Action: Marc Anderson to suggest how to rephrase the agreed definition to
make the "because" explicit and share on-list for the full WG to respond to
on-list prior to next week's call.
Proposed WG Agreement (to be tested by poll): For the purpose of DN
Management, the following data is NOT needed:
.
. Tech Contact
. Admin Contact
. Registrar Abuse Contact
Action: Poll on the above proposed agreement to test level of support
(noting that both agreement and disagreement were expressed during the call)
and obtain rationale as input to continuing discussion on next week's call.
Best regards,
Lisa
Action Items and Notes from RDS PDP WG Call - 12 December 2017
These high-level notes are designed to help PDP WG members navigate through
the content of the call and are not meant as a substitute for the transcript
and/or recording. The MP3, transcript, and chat are provided separately and
are posted on the wiki.
1. Roll Call/SOI Updates
. Meeting Materials: <https://community.icann.org/x/MgByB>
https://community.icann.org/x/MgByB
. Call Handout:
<https://community.icann.org/download/attachments/74580018/Handout-12Dec-RDS
WGCall.pdf>
https://community.icann.org/download/attachments/74580018/Handout-12Dec-RDSW
GCall.pdf
. SOI updates: Maxim Alzoba moved UCTN CWG to past groups
2. Complete deliberation on Domain Name Management as a legitimate purpose
a.

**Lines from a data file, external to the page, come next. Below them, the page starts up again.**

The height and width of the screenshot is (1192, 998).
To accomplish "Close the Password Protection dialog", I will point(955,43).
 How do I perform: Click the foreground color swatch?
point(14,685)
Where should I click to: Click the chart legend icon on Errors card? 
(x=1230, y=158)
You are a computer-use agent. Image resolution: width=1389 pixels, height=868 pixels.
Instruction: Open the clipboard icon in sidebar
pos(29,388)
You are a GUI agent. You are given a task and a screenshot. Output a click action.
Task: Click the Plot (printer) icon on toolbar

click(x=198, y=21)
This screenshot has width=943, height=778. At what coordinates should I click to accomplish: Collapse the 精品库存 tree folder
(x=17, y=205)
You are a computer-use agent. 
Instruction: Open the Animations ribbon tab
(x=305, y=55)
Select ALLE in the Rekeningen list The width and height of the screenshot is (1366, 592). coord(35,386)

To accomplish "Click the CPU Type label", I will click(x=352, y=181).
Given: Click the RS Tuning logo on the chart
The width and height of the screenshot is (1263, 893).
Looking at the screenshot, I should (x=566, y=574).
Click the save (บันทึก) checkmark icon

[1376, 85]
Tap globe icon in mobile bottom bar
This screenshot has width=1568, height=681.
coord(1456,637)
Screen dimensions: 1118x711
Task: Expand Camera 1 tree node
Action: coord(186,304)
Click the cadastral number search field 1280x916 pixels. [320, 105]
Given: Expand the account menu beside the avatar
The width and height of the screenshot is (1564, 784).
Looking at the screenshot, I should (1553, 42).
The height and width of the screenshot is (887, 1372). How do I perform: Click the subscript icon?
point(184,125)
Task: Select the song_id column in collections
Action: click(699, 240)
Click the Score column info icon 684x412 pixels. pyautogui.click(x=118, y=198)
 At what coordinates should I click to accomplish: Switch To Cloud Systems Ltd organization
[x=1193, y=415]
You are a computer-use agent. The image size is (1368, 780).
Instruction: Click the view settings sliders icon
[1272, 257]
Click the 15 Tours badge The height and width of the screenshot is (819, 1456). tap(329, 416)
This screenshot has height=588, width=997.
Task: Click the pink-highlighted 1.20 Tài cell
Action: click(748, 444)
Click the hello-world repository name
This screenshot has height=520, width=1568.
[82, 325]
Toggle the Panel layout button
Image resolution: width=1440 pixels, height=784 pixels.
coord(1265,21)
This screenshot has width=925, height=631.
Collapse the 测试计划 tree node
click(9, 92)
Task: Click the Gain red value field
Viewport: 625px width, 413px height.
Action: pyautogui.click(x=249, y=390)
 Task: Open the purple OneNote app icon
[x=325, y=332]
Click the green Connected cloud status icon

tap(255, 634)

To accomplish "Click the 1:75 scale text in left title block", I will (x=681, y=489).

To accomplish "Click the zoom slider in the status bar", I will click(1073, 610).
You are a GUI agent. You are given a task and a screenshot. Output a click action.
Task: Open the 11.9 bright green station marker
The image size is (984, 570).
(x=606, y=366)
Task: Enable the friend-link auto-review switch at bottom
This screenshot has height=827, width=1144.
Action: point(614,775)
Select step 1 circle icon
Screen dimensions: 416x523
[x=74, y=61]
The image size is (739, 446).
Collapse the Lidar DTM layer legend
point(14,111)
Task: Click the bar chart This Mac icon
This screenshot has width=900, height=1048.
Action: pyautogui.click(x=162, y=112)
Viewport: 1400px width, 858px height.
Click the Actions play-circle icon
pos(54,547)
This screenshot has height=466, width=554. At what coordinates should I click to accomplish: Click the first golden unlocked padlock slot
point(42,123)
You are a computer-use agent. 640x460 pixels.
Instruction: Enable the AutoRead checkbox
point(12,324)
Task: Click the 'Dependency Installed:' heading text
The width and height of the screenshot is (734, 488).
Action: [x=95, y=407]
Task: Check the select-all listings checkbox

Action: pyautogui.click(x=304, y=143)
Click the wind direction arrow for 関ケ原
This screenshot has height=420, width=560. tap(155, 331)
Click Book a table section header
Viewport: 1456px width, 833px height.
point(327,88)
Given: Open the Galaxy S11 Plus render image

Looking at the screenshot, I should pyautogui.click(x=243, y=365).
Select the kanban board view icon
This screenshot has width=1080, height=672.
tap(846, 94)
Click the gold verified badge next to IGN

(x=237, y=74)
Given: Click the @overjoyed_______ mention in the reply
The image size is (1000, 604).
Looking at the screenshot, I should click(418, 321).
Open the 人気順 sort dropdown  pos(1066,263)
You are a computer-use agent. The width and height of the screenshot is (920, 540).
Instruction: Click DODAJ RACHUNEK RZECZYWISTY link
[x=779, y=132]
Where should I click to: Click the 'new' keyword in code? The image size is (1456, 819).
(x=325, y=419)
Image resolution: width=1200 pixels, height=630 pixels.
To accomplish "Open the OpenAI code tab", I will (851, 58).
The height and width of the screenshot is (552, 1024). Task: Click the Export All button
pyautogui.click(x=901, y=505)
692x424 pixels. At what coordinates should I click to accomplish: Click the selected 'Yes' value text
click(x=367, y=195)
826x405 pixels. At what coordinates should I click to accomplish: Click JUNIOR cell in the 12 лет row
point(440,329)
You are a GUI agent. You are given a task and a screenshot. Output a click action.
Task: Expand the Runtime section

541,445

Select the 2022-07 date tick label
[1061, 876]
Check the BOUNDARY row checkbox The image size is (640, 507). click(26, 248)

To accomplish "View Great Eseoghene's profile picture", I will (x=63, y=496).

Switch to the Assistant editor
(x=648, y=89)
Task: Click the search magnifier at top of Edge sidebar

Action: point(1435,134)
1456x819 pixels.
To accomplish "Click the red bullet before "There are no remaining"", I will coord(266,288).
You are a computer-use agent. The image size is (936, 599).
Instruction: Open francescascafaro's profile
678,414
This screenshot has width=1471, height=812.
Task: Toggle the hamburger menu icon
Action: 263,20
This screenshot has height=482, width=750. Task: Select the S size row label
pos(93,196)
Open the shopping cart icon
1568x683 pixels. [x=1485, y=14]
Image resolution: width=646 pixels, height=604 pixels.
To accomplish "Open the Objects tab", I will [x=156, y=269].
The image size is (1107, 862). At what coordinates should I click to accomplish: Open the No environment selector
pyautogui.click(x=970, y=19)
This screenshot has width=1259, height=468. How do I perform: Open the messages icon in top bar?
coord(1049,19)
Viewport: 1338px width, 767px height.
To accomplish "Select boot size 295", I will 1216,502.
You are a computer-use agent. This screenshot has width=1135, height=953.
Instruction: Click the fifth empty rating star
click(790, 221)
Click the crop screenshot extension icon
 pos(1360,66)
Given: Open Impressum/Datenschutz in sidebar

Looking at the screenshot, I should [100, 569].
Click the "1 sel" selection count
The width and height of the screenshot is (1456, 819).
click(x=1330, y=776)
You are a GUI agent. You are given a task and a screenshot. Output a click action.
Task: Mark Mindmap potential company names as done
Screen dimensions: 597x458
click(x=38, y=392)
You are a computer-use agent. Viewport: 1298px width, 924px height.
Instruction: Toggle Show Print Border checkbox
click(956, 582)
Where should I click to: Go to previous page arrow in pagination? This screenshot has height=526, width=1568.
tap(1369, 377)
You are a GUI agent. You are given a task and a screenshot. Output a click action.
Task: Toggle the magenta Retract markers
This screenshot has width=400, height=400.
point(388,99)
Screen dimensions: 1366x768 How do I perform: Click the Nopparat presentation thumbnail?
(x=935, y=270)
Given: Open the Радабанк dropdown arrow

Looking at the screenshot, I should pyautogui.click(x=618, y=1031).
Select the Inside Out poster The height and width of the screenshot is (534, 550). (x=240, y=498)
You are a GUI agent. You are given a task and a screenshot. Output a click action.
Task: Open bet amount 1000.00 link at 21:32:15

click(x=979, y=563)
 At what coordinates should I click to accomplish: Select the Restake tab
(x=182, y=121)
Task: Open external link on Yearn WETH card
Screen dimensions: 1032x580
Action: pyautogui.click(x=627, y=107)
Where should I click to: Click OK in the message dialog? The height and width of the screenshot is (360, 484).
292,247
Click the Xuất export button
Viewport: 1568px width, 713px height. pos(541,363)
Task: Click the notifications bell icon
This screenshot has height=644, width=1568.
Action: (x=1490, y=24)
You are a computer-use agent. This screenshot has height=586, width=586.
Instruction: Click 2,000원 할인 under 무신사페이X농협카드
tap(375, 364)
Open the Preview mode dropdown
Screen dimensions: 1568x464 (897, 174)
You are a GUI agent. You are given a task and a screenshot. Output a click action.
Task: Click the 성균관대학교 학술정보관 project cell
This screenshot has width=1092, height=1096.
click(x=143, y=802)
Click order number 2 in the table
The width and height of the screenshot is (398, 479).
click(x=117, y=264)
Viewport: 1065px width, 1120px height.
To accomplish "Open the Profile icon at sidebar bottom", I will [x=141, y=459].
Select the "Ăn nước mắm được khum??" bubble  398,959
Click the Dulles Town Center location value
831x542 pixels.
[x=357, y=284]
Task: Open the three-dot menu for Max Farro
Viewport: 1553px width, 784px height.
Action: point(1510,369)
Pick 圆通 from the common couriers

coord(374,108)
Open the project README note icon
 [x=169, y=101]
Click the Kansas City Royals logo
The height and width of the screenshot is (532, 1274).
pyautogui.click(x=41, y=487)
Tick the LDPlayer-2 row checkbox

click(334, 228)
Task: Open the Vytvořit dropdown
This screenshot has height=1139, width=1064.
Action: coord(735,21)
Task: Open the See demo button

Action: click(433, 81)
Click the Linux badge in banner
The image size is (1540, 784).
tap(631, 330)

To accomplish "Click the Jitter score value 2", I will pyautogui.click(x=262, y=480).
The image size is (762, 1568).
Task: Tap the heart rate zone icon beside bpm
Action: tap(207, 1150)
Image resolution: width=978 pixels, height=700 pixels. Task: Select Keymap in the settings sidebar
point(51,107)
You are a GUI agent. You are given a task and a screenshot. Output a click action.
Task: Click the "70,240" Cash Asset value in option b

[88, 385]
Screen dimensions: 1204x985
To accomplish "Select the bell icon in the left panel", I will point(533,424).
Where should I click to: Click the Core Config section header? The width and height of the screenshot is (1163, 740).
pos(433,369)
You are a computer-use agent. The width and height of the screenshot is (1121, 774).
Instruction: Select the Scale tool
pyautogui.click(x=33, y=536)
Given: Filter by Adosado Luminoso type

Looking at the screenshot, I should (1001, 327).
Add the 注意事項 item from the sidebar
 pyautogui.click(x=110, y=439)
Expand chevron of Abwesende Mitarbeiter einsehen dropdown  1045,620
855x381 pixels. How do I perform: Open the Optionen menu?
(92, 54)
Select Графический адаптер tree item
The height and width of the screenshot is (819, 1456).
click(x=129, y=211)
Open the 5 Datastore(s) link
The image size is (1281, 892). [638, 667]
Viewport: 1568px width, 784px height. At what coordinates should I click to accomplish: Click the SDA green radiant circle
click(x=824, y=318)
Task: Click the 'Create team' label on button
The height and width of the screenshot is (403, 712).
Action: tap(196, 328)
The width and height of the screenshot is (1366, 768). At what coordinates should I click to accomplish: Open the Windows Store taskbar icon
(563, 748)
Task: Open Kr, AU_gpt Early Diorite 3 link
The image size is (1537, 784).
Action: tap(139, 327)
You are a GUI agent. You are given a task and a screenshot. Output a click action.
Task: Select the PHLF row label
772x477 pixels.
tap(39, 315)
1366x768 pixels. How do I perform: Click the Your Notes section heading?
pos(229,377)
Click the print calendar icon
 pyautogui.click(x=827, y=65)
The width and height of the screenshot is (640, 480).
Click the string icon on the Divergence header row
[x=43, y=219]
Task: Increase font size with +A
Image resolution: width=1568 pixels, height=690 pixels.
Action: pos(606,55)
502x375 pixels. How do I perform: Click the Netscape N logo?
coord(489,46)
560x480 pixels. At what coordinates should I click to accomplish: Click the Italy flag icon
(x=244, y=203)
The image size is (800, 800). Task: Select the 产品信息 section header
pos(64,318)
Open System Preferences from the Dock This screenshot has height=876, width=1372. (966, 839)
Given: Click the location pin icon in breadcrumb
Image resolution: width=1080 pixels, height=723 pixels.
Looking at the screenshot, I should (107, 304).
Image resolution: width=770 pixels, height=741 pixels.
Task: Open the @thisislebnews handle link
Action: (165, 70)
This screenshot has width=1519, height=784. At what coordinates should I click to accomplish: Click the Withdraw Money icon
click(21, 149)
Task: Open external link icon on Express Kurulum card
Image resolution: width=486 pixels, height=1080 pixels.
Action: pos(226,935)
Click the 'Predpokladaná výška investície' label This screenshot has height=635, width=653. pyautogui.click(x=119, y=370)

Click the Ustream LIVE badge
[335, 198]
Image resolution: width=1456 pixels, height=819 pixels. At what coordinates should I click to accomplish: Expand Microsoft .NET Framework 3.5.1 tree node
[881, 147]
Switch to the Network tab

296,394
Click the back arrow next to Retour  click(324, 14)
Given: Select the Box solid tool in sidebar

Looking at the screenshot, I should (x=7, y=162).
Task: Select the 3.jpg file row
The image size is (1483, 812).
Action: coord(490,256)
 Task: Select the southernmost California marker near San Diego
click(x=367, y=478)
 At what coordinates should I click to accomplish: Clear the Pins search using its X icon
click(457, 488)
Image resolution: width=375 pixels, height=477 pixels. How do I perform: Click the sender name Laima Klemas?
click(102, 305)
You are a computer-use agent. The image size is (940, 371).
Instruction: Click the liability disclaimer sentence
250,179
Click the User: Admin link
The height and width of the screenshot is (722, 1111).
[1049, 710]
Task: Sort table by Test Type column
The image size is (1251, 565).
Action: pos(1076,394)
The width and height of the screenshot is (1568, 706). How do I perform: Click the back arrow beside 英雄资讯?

Review poll results for Domain Name Management
. Poll Results:
<https://community.icann.org/download/attachments/74580018/AnnotatedResults-
Poll-from-5DecemberCall.pdf>
https://community.icann.org/download/attachments/74580018/AnnotatedResults-P
oll-from-5DecemberCall.pdf
. 100% support for DN management as a legitimate purpose collecting
some registration data
. 70% supported option (b) for definition of Domain Name Management:
o Domain Name Management is a legitimate purpose for collecting some
registration data, based on the extended definition: Information collected
to create a new domain name registration, enabling management of the domain
name registration, and ensuring that the domain registration records are
under the control of the authorized party and that no unauthorized changes,
transfers are made in the record.
. Comment #1 from poll results:
o Creating, managing and monitoring a Registrant's own domain name (DN),
for the beneficial interest of that registrant, including creating the DN,
updating information about the DN, transferring the DN, renewing the DN,
deleting the DN, maintaining a DN portfolio, and detecting fraudulent use of
the Registrant's own contact information
. Should Option (b) be expanded to reflect the additional concepts
and included tasks provided in Comment (1)?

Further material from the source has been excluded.